#### Requirement:
Copy the entries word for word, from the line containing "You are a computer-use agent. This" through the line containing "coord(248,471)".

::::

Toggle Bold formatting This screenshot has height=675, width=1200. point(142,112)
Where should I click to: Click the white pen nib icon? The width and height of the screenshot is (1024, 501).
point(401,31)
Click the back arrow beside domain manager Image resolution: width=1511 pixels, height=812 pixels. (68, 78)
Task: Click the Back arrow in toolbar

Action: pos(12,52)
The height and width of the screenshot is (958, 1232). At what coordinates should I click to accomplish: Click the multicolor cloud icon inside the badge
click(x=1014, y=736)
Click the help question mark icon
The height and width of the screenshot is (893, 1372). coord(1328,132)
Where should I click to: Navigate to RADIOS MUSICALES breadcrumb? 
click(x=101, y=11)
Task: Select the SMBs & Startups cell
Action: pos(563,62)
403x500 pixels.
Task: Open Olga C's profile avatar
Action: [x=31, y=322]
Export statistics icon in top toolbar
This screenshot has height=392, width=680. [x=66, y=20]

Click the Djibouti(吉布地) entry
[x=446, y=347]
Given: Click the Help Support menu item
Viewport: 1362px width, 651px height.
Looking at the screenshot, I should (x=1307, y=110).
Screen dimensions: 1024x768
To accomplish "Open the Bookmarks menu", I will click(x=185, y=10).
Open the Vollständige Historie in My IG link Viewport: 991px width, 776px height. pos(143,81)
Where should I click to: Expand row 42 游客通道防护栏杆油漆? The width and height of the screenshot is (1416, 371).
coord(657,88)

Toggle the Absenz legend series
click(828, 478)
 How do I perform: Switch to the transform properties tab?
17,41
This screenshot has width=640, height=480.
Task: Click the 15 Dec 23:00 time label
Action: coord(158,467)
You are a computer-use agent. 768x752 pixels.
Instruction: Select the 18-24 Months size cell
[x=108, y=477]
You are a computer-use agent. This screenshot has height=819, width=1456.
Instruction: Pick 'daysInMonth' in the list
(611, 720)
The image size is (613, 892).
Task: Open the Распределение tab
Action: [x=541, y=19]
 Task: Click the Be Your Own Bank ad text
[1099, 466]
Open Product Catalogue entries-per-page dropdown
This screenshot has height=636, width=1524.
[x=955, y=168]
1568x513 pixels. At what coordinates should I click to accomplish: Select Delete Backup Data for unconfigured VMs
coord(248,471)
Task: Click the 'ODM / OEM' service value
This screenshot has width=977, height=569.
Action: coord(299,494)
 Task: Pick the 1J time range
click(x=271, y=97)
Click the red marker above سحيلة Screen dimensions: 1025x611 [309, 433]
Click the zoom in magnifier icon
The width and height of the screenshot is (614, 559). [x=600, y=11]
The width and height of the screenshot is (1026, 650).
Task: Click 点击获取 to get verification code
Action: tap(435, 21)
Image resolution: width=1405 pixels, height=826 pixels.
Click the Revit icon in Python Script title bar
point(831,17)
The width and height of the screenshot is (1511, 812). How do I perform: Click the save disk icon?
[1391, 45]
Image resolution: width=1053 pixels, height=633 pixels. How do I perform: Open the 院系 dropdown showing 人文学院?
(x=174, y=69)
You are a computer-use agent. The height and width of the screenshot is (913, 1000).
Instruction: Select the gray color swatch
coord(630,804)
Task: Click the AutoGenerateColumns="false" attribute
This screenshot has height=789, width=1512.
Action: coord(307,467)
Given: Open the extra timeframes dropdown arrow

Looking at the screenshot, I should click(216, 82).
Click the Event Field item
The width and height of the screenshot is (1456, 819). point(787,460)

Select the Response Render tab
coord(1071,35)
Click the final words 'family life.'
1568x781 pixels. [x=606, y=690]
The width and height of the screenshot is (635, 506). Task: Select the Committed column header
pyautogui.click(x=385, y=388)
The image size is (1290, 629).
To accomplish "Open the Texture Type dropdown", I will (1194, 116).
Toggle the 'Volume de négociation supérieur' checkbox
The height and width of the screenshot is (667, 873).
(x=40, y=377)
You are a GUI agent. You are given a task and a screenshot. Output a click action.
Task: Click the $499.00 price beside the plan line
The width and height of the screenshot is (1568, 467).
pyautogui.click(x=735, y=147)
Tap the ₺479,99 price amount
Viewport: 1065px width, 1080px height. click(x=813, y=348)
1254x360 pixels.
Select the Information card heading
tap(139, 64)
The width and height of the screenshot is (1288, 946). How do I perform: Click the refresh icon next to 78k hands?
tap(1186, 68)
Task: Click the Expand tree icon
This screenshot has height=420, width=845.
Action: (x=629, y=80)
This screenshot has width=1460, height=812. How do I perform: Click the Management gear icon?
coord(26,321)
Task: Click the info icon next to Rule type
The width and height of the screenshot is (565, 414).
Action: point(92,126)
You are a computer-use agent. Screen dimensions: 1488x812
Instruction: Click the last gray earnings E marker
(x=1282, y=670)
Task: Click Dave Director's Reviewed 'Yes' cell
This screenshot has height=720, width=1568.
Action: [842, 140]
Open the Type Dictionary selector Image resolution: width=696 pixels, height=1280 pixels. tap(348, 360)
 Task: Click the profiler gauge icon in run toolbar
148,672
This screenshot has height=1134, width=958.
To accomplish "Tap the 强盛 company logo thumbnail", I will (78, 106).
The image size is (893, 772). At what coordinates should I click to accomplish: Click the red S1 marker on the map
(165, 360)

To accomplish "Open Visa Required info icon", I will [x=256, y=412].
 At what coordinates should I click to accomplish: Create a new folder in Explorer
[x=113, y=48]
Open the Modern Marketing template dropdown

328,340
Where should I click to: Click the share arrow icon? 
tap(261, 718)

::::

#### The result:
You are a computer-use agent. This screenshot has height=819, width=1456.
Instruction: Pick 'daysInMonth' in the list
(611, 720)
The image size is (613, 892).
Task: Open the Распределение tab
Action: [x=541, y=19]
 Task: Click the Be Your Own Bank ad text
[1099, 466]
Open Product Catalogue entries-per-page dropdown
This screenshot has height=636, width=1524.
[x=955, y=168]
1568x513 pixels. At what coordinates should I click to accomplish: Select Delete Backup Data for unconfigured VMs
coord(248,471)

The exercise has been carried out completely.